日本大百科全書(ニッポニカ) の解説
バック(Linda B. Buck)
ばっく
Linda B. Buck
(1947― )
アメリカの医学者。ワシントン州シアトル生まれ。ワシントン大学で心理学を学んだ後、テキサス・サウスウエスタン医科大学で免疫学博士号を取得。コロンビア大学、ハワードヒューズ医学研究所、ハーバード大学などを経てフレッド・ハッチンソン癌(がん)研究センター部長となる。
アクセルとともに、鼻の奥にある嗅覚(きゅうかく)細胞には匂(にお)いの受容体が約1000種類もあることをマウスの実験で明らかにして1991年に共同で論文を発表した。人間には、この受容体は350種類ほどあることが分かってきた。

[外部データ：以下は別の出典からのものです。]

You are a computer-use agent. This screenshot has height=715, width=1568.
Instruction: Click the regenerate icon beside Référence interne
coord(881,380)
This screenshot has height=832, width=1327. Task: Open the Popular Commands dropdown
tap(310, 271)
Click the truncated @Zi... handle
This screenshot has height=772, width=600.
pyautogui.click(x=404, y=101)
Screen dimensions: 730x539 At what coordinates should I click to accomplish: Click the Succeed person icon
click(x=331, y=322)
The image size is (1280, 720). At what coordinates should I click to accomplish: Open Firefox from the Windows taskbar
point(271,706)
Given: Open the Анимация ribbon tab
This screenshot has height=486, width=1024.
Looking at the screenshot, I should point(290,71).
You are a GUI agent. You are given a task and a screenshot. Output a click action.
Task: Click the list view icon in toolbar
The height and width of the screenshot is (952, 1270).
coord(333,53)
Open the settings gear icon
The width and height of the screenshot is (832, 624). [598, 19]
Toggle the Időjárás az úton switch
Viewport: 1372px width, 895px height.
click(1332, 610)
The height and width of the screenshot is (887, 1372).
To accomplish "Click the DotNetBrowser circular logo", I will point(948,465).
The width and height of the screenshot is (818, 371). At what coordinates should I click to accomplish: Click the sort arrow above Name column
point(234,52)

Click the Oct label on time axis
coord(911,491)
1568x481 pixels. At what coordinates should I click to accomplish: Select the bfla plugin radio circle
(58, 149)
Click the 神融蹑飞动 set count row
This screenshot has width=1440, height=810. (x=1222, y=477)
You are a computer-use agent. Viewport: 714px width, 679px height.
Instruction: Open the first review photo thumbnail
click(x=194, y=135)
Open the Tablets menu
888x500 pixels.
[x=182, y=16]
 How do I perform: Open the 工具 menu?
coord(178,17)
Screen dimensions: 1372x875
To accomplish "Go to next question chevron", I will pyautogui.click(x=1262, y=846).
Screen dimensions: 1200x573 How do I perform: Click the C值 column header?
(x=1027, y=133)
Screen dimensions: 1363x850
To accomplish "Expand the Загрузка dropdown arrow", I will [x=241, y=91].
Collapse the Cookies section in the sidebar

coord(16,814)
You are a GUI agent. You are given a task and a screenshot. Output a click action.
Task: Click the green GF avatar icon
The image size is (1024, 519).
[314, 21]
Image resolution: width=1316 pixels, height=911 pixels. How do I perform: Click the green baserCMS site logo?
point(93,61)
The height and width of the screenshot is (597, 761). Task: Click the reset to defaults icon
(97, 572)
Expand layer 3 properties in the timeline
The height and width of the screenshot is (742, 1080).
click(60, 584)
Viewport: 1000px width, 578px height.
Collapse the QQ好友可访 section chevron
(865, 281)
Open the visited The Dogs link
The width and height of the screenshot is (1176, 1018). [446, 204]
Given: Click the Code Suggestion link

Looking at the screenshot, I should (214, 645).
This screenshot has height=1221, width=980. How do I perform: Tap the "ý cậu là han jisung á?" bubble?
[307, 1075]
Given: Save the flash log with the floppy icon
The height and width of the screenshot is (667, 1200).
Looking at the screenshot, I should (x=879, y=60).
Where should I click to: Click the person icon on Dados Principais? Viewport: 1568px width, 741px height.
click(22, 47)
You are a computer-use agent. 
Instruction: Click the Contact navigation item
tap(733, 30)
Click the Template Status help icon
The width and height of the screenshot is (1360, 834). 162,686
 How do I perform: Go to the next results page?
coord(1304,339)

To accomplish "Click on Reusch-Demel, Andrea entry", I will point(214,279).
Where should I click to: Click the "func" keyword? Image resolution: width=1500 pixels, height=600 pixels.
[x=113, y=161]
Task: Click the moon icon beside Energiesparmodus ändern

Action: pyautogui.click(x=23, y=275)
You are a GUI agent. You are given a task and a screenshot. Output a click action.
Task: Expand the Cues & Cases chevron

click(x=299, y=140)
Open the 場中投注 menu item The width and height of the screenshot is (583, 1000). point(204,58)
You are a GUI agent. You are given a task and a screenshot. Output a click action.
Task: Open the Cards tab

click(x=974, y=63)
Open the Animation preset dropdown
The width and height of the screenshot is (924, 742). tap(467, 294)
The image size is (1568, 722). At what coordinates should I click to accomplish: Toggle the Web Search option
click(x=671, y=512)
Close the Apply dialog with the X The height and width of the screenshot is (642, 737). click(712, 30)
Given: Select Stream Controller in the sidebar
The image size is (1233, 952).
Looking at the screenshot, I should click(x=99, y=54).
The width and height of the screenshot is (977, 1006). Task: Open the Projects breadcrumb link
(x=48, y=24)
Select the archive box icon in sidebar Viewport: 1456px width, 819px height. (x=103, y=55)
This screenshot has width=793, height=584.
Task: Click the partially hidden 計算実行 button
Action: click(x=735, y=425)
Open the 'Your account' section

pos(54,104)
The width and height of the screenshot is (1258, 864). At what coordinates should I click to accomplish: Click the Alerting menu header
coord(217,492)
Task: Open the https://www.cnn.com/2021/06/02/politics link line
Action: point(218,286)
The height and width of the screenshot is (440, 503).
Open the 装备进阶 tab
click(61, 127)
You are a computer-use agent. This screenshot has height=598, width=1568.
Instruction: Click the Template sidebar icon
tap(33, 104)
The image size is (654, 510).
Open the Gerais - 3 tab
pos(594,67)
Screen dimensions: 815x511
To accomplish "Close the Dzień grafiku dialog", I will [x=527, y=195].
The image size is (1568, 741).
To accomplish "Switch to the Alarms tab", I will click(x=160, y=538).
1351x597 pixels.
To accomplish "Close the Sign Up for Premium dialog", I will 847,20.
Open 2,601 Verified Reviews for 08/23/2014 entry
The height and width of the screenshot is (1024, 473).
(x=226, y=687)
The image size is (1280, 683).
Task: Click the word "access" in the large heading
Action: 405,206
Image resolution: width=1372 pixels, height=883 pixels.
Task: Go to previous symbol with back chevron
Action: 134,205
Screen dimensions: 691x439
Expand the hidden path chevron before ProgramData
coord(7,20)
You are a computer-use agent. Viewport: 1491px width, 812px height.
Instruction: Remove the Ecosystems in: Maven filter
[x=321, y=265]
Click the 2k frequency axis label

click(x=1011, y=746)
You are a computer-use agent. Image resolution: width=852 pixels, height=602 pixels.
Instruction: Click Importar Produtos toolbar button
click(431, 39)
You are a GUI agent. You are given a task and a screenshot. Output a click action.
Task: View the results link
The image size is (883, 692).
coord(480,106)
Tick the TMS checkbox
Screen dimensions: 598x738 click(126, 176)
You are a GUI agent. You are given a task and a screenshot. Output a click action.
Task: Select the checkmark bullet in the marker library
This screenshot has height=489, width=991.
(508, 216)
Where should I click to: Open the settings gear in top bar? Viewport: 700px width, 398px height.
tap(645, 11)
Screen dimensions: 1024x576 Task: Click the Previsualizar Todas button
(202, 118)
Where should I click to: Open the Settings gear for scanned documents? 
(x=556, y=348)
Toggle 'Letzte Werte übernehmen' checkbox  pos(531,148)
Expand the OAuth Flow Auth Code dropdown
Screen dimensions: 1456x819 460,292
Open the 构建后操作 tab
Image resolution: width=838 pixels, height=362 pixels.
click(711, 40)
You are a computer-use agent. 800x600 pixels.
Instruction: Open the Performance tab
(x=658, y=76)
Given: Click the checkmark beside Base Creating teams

一つの嗅覚細胞は一つの受容体だけをもち、この受容体は複数の似た構造をもつ匂い物質を識別できる。匂いを認識した嗅覚細胞は、大脳の下部にある糸球に情報を集め、その糸球には匂いを識別する細胞群があり、匂いの地図もある。この情報はさらに大脳の匂い中枢に送られ、そこで匂いの認識や過去の匂いの思い出しなど高度な感情的な情報と結びついていることなどの事実を二人は解明した。このメカニズムは、視覚、聴覚など他の知覚システムでも同じであるとされており、業績は高く評価された。
2004年「匂い受容体と嗅覚システムの発見」の業績により、アクセルとともにノーベル医学生理学賞を受賞した。